In the absence of evidence showing protons produce better outcomes for prostate, lung or breast cancer, “commercial insurers are just not reimbursing” for these more common tumors, said Brandon Henry, a medical device analyst for RBC Capital Markets.

The most expensive type of traditional, cancer-fighting radiation — intensity modulated radiation therapy — costs around $20,000 per treatment, while others cost far less. The government’s Medicare program for seniors covers proton treatment more often than private insurers but is insufficient by itself to recoup the massive investment, analysts said.

The rebellion by private insurers “is very, very good” and may signal the health system “is finally figuring out how to say no to low-value procedures,” said Amitabh Chandra, a Harvard health policy professor who has called proton facilities unaffordable “Death Stars.”

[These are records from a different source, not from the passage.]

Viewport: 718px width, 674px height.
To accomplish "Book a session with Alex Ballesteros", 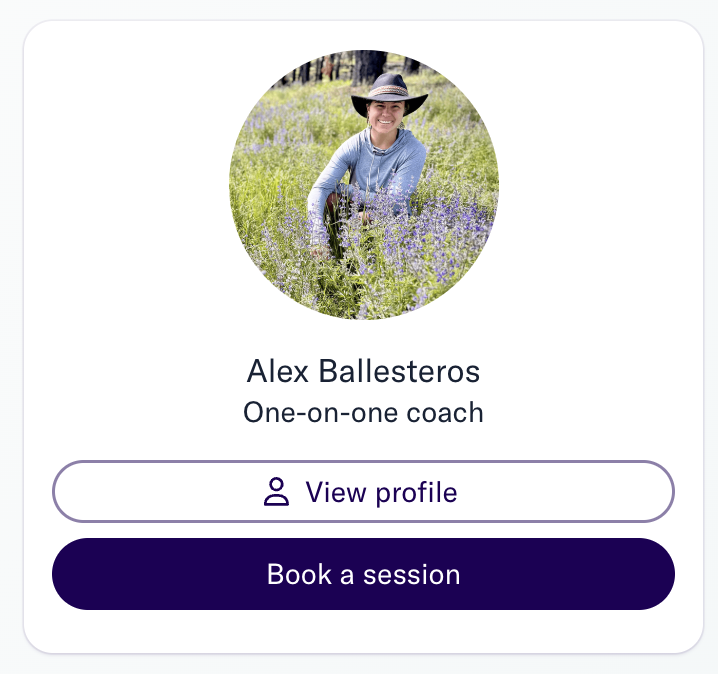I will point(363,574).
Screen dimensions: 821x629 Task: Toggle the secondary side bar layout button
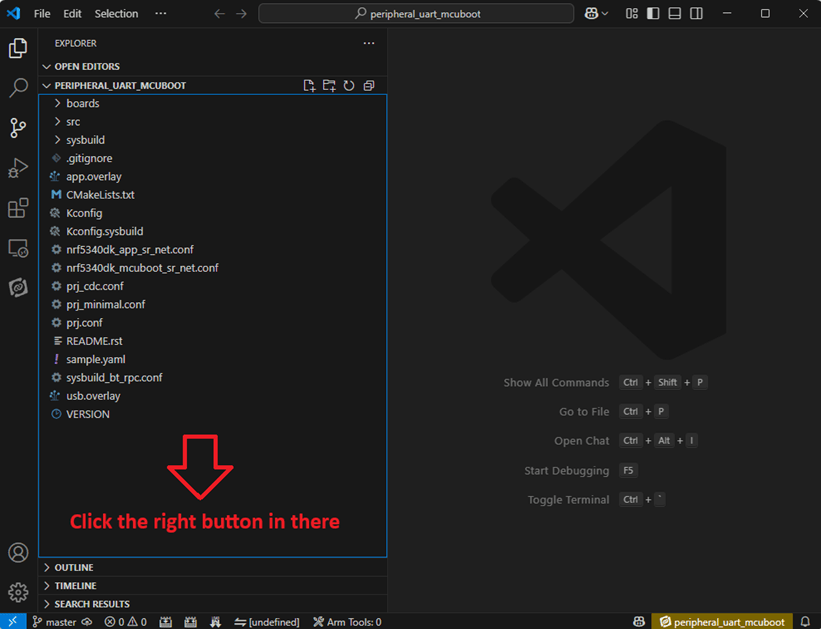pos(696,14)
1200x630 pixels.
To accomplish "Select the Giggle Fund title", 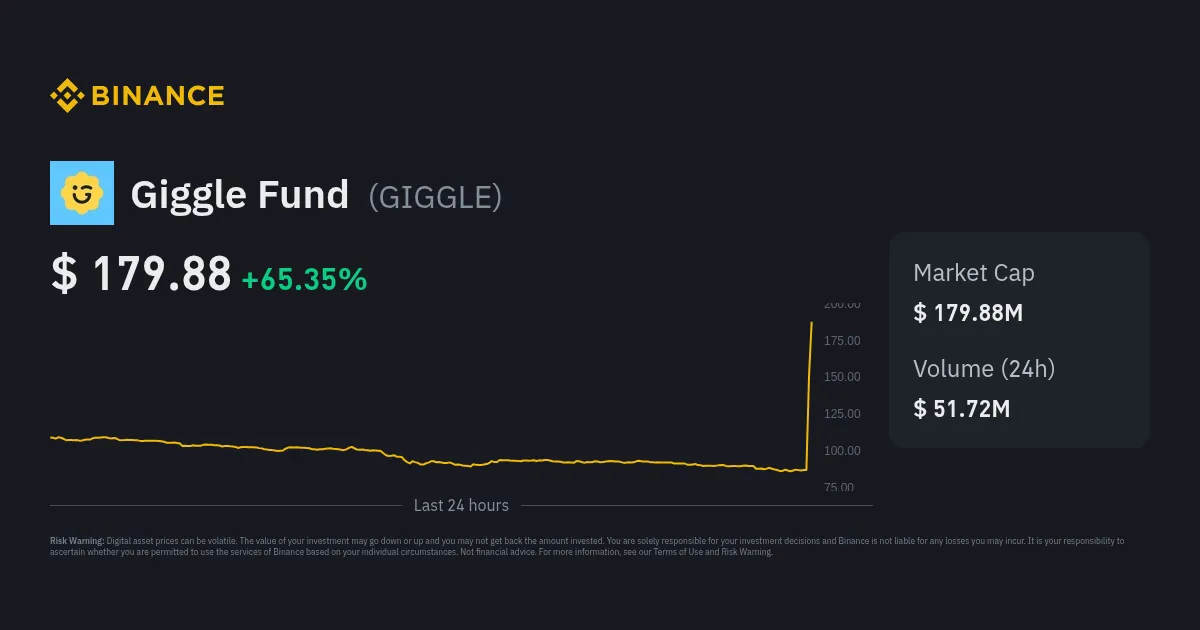I will point(240,194).
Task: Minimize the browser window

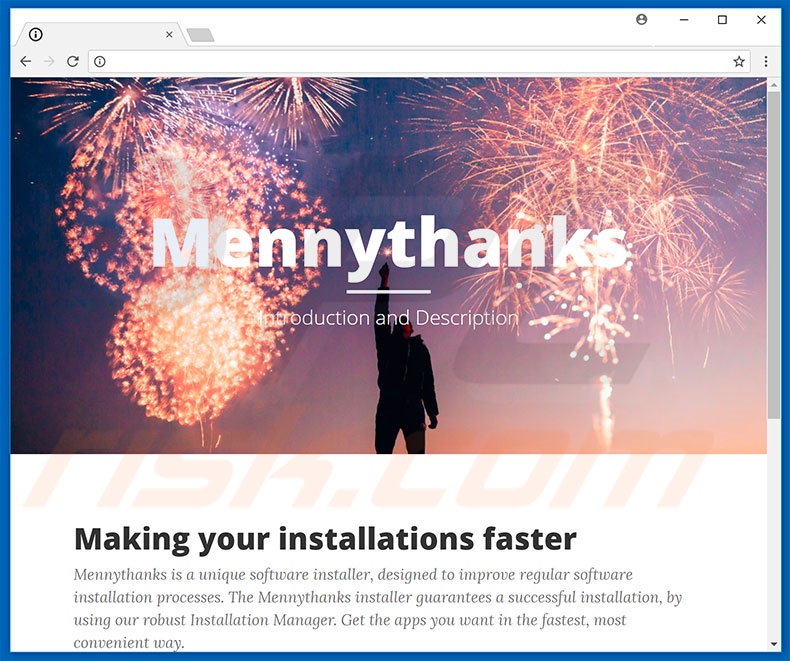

Proton centers are fighting back, enlisting patients, legislators and nonprofits to push for reimbursement. Oklahoma has passed and Virginia has considered legislation to effectively require insurers to cover proton therapy in more cases.

An entire day at the 2017 National Proton Conference in Orlando was dedicated to tips on getting paid, including a session titled “Strategies for Engaging Health Insurance on Proton Therapy Coverage.”

Proton facilities tell patients the therapy is appropriate for many kinds of cancer, never mentioning the cost and guiding them through complicated appeals to reverse coverage denials. The Alliance for Proton Therapy Access, an industry group, has online software for generating letters to the editor demanding coverage.

In hopes of navigating a difficult market, many new centers are smaller — with one or two treatment rooms — and not as expensive as the previous generation of units, which typically have four or five rooms, like the Baltimore facility, and cost $200 million or more.

Location is also critical. Treatment requires near-daily visits for more than a month, which may explain why larger centers such as Maryland’s never attracted the out-of-town business they needed.

To make the finances work, hospitals are combining forces. The first proton beam center in New York City is under construction, a joint project of Memorial Sloan Kettering, Mount Sinai and Montefiore Health System.

Smaller facilities, which can cost less than $50 million, should be able to keep their rooms full in many major metro areas, said Prakash Ramani, a senior vice president at Loop Capital, which is helping develop such projects in Alabama, Florida and elsewhere.

Maryland’s center hopes to break even by year’s end, executives said. That will involve refinancing, converting to nonprofit, inflicting losses on investors and issuing municipal bonds.

But plans call for four centers soon to be open in the D.C. area.

“It’s a real arms race,” said Johnstone, the former proton-center CEO, who has co-authored papers on proton-therapy economics. He is now vice chair of radiation oncology at Moffitt Cancer Center in Tampa, which doesn’t have a proton center. “What places need now are patients — a huge supply of patients.”